Understanding these warning signs will assist patients in seeking immediate medical attention and receiving the required care to recover quickly.
Anatomy and Function
The ACL is essential for knee joint stability and avoiding excessive forward movement of the tibia (shinbone) in respect to the femur (thighbone). The bones are connected by four ligaments that strengthen the joint capsule, strengthen the joint from the side and its inner part. Between the bones there is also a cartilage formation called the meniscus.
The ACL is vulnerable to injury due to its position and function during activities involving rapid stops, changes in direction, or direct strikes to the knee.
Mechanism of Injury
The cruciate ligaments are in principle very strong and stable, and their rupture occurs only during unusual movements in which a large external force is applied to the knee, especially when rotating the lower part of the femur, i.e. in the knee, outwards, while the upper part of the femur, in the hip, remains in a normal, straight position.
Injuries Occurring Without Physical Contact
Non-contact ACL tears are common in exercises involving turning, rapid deceleration, or landing from a jump.
Injuries sustained during contact
ACL tears can also be caused by direct impact to the knee, such as a collision with another player in sports.
Signs and Symptoms
Audible "Snap" or "Pop"
Many people claim to have heard or felt a distinct "pop" or "snap" at the time of their injuries.
Knee joint swelling is common and often happens within hours of an injury.
Tenderness and discomfort
The knee may be uncomfortable, particularly while bearing weight or bending the knee.
Individuals may feel unstable or have their knees give way during strenuous activity.
Limited Range of Motion
There may be difficulty fully extending or bending the knee.
In certain situations, bruising around the knee joint or along the shinbone may develop.
Walking can be difficult, and people may experience a sense of their knees "buckling" under them.
A healthcare expert will perform a complete physical examination, evaluating the stability, range of motion, and symptoms of ligamentous injury in the knee.

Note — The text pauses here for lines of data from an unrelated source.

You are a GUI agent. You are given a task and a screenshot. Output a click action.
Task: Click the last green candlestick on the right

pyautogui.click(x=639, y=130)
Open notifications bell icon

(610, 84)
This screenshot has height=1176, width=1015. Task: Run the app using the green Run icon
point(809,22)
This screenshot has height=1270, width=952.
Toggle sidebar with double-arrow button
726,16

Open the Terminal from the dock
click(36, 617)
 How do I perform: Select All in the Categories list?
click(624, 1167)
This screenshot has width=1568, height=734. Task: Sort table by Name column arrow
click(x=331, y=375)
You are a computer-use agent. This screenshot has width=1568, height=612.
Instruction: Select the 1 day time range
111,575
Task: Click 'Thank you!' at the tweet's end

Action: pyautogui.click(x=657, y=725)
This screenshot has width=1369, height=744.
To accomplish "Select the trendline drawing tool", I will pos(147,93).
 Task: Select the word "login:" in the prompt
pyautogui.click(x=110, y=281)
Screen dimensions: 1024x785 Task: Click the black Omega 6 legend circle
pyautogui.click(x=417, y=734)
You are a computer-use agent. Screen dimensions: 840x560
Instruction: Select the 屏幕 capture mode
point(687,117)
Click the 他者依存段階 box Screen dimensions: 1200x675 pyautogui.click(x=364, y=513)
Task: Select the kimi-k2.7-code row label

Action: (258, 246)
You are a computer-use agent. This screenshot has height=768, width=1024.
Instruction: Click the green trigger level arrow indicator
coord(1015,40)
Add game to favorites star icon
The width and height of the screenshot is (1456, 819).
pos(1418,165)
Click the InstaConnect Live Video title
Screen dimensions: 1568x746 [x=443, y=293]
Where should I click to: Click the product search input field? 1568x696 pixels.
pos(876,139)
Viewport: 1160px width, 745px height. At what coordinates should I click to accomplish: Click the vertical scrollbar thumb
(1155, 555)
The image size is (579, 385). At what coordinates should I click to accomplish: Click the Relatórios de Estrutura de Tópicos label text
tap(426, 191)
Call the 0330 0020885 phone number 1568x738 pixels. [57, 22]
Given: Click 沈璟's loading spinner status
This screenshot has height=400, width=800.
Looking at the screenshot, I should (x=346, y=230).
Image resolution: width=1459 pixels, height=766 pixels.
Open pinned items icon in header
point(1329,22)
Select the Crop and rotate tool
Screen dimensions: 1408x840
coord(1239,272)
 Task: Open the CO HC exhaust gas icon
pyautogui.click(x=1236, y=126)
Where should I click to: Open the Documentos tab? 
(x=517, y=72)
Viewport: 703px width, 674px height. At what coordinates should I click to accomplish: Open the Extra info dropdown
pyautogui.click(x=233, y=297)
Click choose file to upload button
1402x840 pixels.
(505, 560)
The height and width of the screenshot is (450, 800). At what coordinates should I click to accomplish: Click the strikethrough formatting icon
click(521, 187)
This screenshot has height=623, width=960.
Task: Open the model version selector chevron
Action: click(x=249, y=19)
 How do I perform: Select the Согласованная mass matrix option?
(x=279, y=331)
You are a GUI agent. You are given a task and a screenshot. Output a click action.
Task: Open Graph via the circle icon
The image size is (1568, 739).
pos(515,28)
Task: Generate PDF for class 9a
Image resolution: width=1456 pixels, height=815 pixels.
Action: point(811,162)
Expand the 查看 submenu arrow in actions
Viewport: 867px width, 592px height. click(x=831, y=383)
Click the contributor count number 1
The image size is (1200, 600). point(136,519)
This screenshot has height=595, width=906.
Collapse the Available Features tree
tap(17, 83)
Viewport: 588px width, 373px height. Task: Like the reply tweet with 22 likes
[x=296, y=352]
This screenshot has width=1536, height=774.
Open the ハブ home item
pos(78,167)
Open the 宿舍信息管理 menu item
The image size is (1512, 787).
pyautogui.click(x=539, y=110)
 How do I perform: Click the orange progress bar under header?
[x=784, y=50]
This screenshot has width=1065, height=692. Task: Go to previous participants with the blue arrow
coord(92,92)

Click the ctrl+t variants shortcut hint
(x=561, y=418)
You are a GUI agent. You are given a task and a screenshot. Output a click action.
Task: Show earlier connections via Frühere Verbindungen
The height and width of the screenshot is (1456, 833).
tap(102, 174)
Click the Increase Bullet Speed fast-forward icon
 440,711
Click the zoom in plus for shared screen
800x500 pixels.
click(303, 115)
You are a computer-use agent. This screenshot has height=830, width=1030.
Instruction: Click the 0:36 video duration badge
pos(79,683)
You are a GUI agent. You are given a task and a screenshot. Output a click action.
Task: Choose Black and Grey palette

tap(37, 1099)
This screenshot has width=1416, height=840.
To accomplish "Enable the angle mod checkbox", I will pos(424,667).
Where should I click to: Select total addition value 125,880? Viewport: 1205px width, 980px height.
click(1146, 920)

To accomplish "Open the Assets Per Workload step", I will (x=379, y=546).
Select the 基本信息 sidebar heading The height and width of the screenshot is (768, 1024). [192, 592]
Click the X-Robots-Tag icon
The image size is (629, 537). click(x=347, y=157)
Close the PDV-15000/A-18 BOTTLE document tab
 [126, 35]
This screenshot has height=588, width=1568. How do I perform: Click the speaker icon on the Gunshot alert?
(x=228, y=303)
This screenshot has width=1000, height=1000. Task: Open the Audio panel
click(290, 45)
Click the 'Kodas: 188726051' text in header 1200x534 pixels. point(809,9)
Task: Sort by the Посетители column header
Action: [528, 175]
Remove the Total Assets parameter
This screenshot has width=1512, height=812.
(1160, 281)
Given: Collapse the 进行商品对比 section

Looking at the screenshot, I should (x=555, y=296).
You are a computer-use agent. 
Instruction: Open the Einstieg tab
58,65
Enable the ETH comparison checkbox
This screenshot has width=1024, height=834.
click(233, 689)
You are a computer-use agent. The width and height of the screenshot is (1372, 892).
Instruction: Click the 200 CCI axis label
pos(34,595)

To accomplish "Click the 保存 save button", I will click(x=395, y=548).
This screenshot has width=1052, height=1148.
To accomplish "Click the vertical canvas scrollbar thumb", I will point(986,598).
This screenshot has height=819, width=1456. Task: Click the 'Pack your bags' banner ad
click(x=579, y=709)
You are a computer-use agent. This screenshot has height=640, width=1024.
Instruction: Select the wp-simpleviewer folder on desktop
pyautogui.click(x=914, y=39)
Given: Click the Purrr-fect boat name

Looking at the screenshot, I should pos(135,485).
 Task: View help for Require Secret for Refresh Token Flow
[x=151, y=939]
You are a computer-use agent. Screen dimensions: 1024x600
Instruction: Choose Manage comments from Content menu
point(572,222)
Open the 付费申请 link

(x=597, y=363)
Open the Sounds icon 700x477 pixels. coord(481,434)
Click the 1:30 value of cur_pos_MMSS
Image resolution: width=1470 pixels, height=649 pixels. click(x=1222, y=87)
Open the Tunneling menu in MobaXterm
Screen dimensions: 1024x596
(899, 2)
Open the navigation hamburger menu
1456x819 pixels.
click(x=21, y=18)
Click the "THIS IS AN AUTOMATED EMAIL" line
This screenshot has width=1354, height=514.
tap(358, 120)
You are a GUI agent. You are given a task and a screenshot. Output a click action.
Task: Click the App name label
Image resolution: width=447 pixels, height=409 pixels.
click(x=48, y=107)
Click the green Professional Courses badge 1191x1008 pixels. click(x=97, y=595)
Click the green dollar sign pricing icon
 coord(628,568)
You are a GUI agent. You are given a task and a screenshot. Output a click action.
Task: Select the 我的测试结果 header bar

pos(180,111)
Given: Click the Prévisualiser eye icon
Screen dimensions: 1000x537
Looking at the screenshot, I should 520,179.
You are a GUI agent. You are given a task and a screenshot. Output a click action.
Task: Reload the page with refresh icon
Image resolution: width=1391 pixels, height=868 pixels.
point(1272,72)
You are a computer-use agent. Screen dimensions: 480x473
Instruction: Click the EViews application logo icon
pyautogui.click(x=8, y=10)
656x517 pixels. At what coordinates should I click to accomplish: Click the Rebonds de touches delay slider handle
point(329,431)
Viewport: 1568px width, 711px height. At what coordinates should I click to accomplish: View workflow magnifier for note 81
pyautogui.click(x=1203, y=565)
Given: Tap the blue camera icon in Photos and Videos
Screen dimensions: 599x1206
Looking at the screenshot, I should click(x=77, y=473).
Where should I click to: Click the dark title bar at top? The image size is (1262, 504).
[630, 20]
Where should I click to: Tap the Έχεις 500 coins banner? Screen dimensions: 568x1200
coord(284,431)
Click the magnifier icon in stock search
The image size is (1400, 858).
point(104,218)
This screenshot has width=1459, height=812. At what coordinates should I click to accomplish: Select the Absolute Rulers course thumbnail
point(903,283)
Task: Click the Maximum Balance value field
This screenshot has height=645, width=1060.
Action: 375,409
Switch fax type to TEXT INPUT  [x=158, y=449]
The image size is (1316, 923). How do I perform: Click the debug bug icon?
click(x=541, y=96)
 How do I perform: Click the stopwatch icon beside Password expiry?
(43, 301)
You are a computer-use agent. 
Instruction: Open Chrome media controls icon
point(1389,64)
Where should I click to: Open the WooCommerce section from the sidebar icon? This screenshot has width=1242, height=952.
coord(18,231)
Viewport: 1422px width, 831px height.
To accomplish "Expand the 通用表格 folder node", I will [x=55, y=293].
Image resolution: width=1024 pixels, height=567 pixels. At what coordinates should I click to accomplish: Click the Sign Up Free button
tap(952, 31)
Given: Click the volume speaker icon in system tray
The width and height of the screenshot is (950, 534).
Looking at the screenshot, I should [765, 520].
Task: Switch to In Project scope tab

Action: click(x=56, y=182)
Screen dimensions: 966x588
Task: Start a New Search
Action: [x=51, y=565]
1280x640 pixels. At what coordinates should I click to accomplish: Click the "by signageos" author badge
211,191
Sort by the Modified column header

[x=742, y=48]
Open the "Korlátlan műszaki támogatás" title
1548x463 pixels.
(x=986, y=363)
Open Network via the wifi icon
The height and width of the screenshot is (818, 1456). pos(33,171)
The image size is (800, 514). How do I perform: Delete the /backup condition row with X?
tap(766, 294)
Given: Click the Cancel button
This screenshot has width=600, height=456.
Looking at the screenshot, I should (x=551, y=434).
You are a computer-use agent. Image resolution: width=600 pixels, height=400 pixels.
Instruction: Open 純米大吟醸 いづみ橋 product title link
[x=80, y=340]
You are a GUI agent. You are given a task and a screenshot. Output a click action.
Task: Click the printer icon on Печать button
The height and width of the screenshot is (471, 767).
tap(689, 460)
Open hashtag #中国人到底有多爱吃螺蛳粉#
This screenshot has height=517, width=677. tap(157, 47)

To rule out any related fractures, X-rays may be obtained. MRI, on the other hand, is the most effective diagnostic tool for seeing soft tissue injuries, including ACL rupture.
Not all ACL injuries necessitate surgery. Physical therapy, activity modification, bracing, and strengthening exercises may be used as non-surgical treatments to support the knee joint.
A non-operative method of treatment avoids a demanding operation and a long recovery.
However, there is a risk of knee dislocation, instability when moving and the possibility of injury to other parts of the knee. Due to constant improper loading, the knee joint wears out too much and in the long term painful chronic inflammation of the cartilage of the knee joint occurs.
The patient is referred to physical therapy with the aim of reducing pain and swelling and restoring range of motion. After that, to ensure knee stability as soon as possible, he is advised to do certain exercises at home.
Surgical reconstruction may be recommended if the ACL injury is severe, or the client is highly active. The torn ligament is replaced with a graft, which is commonly taken from the patient's own tissue or from a donor. Surgery is used if conservative therapy has failed to restore satisfactory movement stability, and when it comes to younger patients, regularly active people and, of course, professional athletes. Physical therapy lasts 6-8 weeks, while overall rehabilitation lasts 4-6 months.